» **READING TEXT**:
The Church, a Beautiful Bride

September 9, 2012

It was a quiet Saturday morning as the guests began to
filter into the little church.  Friends
of the couple had been there for hours making sure everything was just
perfect.  The guests were a diverse
bunch, some were friends of hers, and others were friends of his.  They both had family there as well as friends
that they shared.  They were all there
from the very old to the very young to celebrate with the couple.  It was a special day, perhaps the most
special day in their lives and all those who loved them had come to make it
even more special.
Each of the pew markers had been painstakingly created
by the bride’s aunt, her mother’s sister. 
Tiny lace doilies starched to stiff perfection with burgundy bows
holding petite ceramic bells in place. 
Each one an individual expression of love.  The floral arrangements on the platform had
been done by the groom’s mother, four baskets overflowing with flowers from the
garden which filled their back yard. 
Each bloom chosen for its beauty, each one placed with the love that she
had given her son through all his years growing up. 
The music had been chosen with an ear to tradition,
and with careful attention given to things special to the couple.  The medley of love songs floated over the
gathering crowd.  On the eleventh hour
the bride groom and his entourage stepped on to the platform.  Fiddling with their hands and looking
handsome and awkward in their rented tux’s, they wait with baited breath.  With a barely discernible nod the pastor
signals the organist who begins to play “ode to joy”.
Through the doors in the rear of the sanctuary step
the first of the brides maids and she makes her way down the isle, consciously
thinking of the instructions received the night before at the rehearsal.  Step, wait, step, wait, step wait.  Half way down the aisle she is followed by
yet another pretty young lady in a matching dress.  Step by step they proceed, being joined by
another bride’s maid, the flower girl, and then the bride’s best friend, now
serving as her maid of honour.  The
beautiful young ladies join the handsome young men at the platform and the
organist finishes with Beethoven.
The Trumpet breaks the still air with a flourish and
signals the beginning of the “Trumpet Voluntaire”, the crowd stands as one and
even over the sound of brass you can hear a collective intake of breath as the
bride steps into the sanctuary.
In the Talmud, the Jewish book of wisdom, the rabbis
tell us “On
their wedding day all brides are beautiful”. 
They’re right.  In  over thirty years of pastoral ministry I have
performed dozens of weddings, and never once have I ever seen an ugly
bride.  It just doesn’t happen. 
On the wedding day the bride has made sure that her makeup
is perfect, she’s gone out and had two hours of intense work done on her hair
and make-up.  The dress she is wearing
was chosen after hours and hours of soul searching questions, and fears that it
just wouldn’t say the right thing.  The
flowers in her bouquet were selected to perfectly compliment everything from
her eyes to her hair to the shade of nail polish she is wearing.  Nothing is left to chance.  Absolutely nothing.  She is going to be radiant when she walks
down the aisle and people are going to gasp, and talk about how they have never
seen a more beautiful bride.  When her
groom looks at her walking toward him, there will be no doubt at all in his
mind that he is the luckiest man alive.

Entries for locating words and elements
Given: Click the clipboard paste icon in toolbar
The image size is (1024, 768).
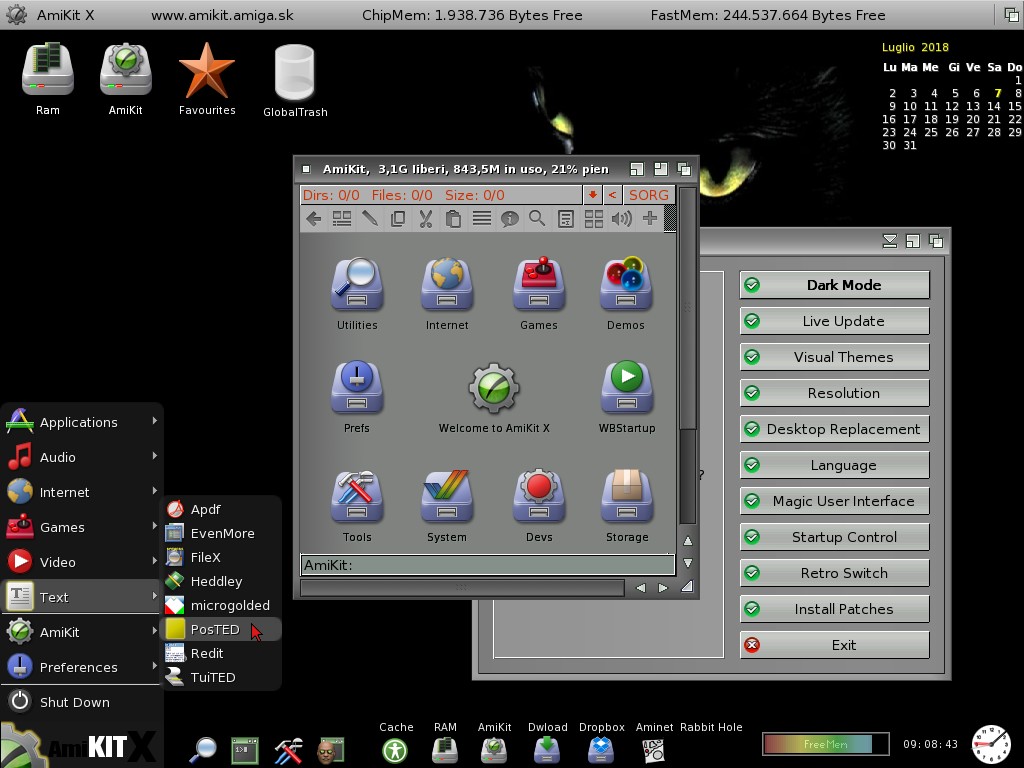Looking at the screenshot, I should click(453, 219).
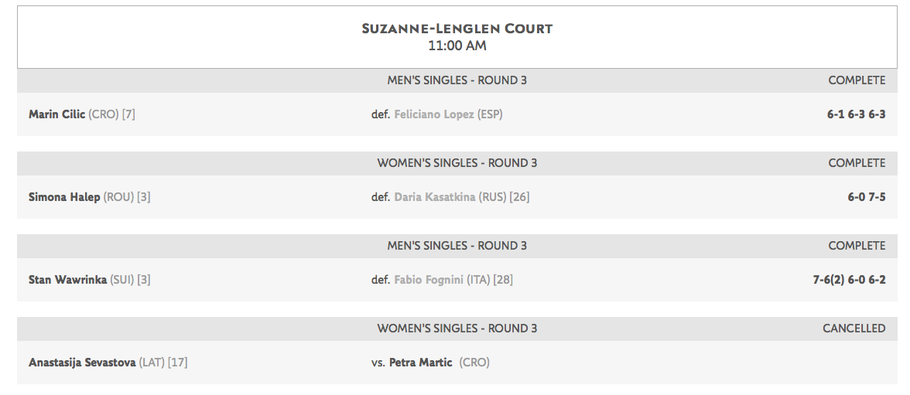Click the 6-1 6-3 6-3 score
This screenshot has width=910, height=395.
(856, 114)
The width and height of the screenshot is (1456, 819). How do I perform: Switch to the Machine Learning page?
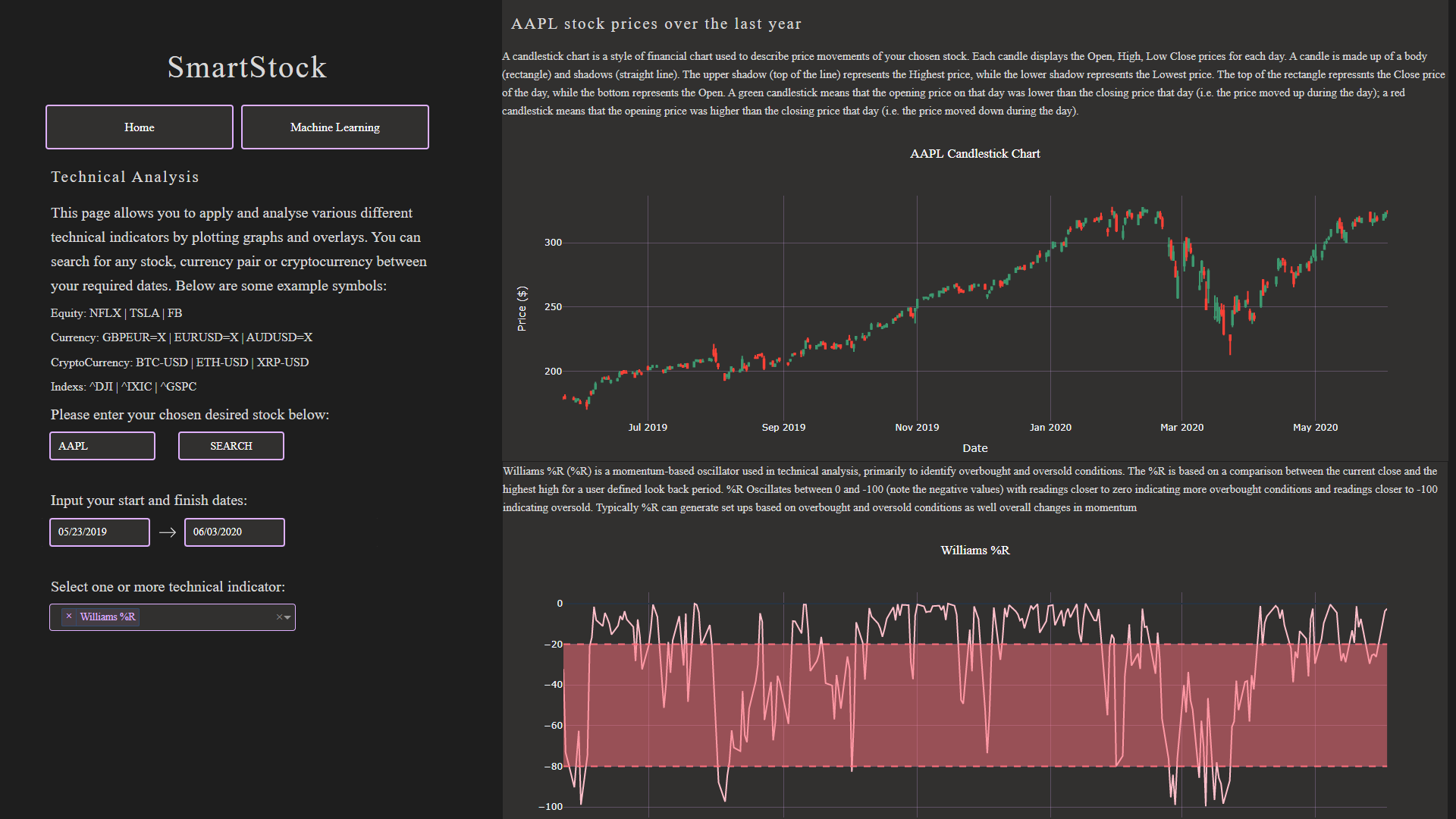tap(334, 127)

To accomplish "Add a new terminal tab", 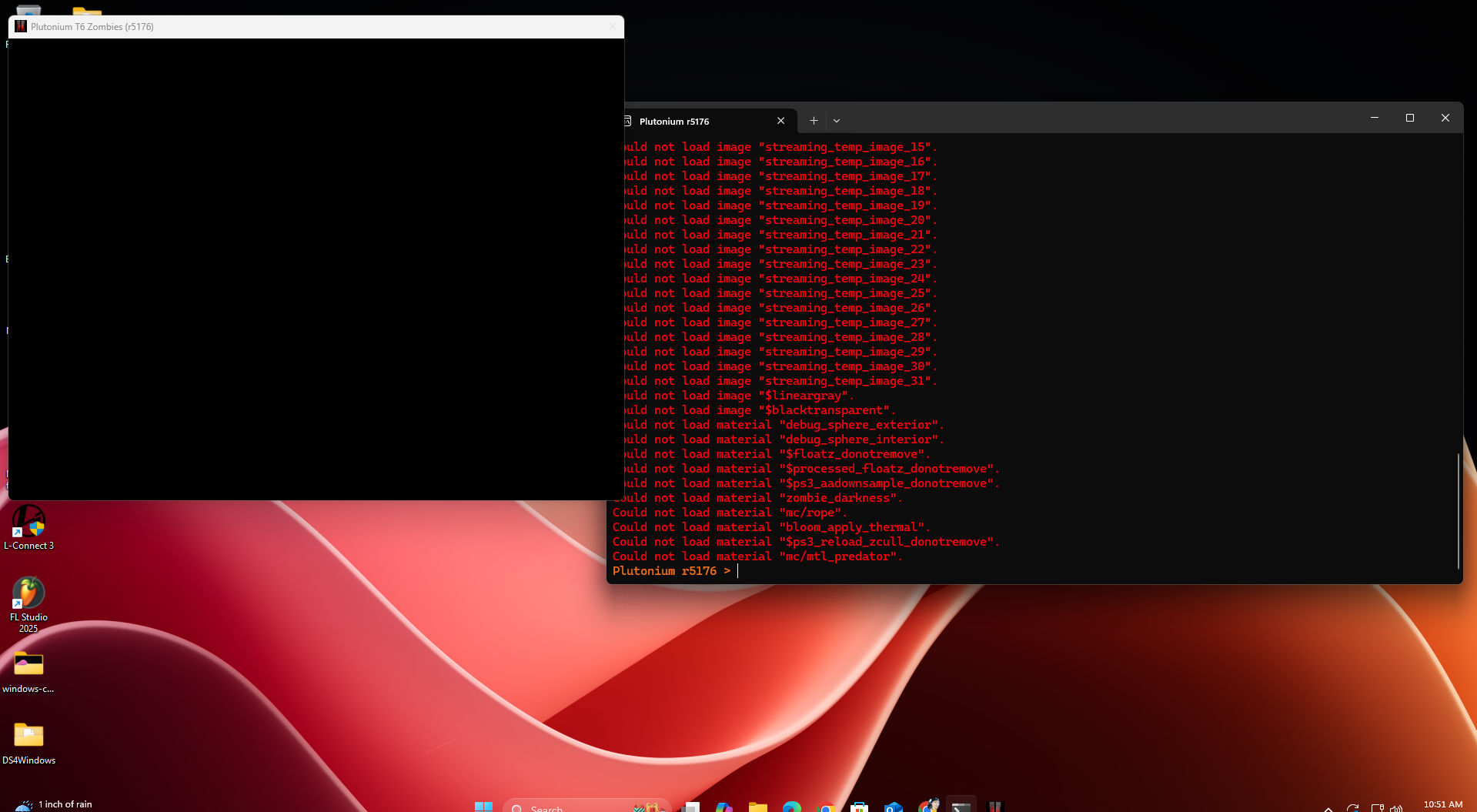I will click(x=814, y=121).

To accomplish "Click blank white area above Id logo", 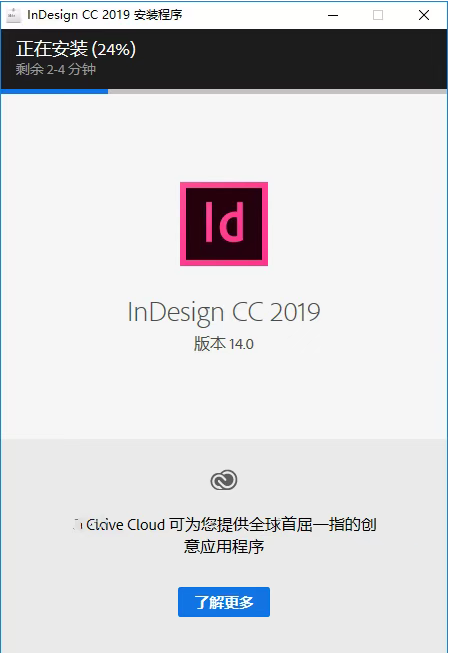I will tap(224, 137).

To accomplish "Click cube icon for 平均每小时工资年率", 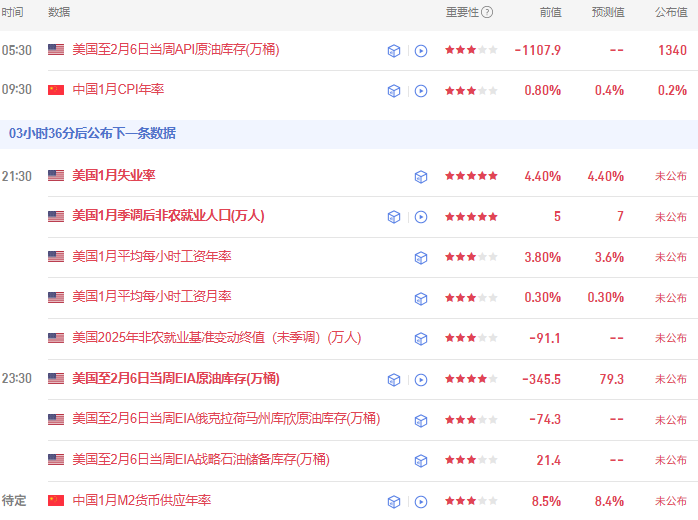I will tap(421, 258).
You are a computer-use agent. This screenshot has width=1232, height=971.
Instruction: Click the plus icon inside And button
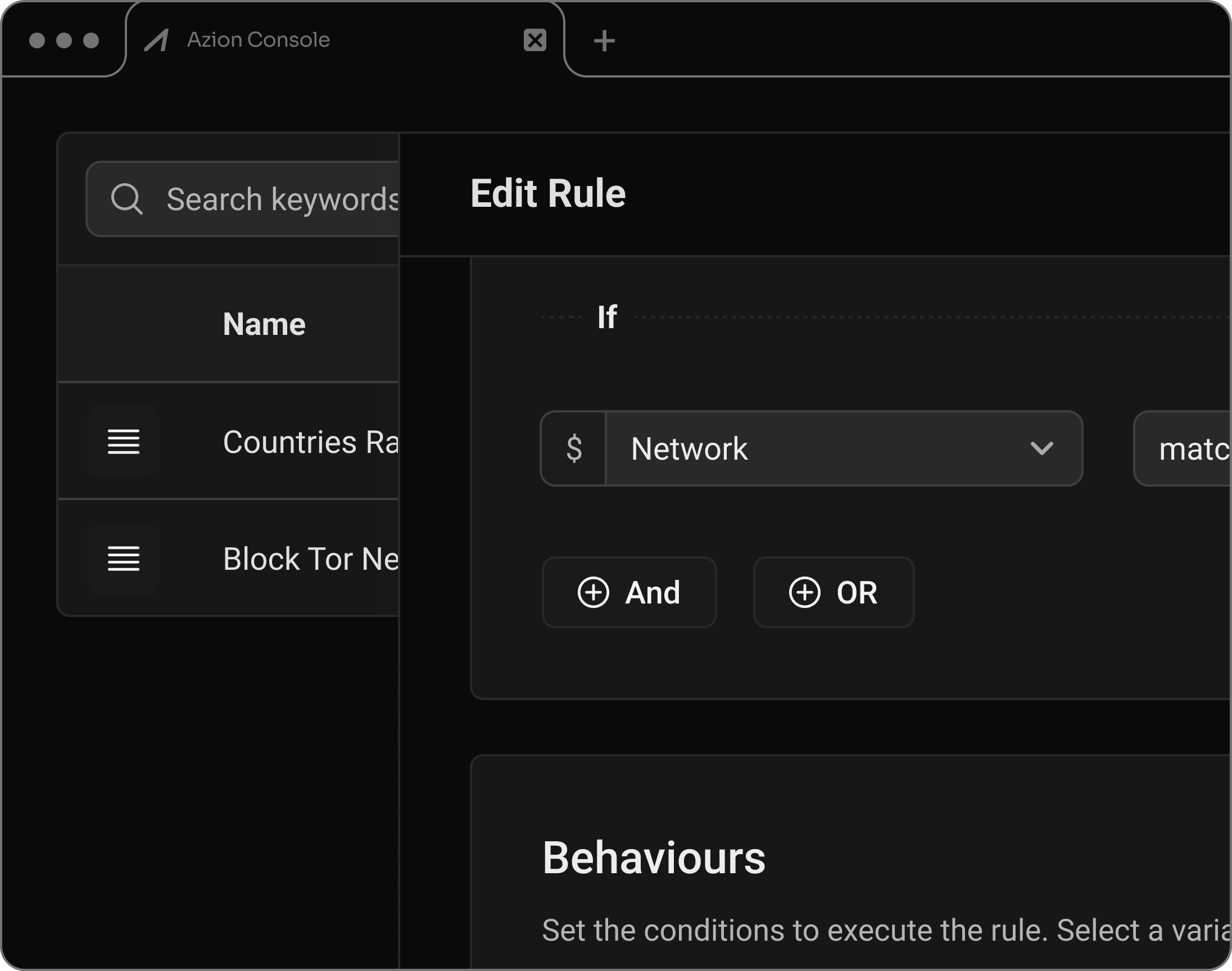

» **REQUIRED TASK**:
In the wedding piece, change "crowd" to "congregation" and write out the passage between "The Trumpet breaks" and "into the sanctuary.", inclusive.

» **ANSWER BELOW**:
The Trumpet breaks the still air with a flourish and
signals the beginning of the “Trumpet Voluntaire”, the congregation stands as one and
even over the sound of brass you can hear a collective intake of breath as the
bride steps into the sanctuary.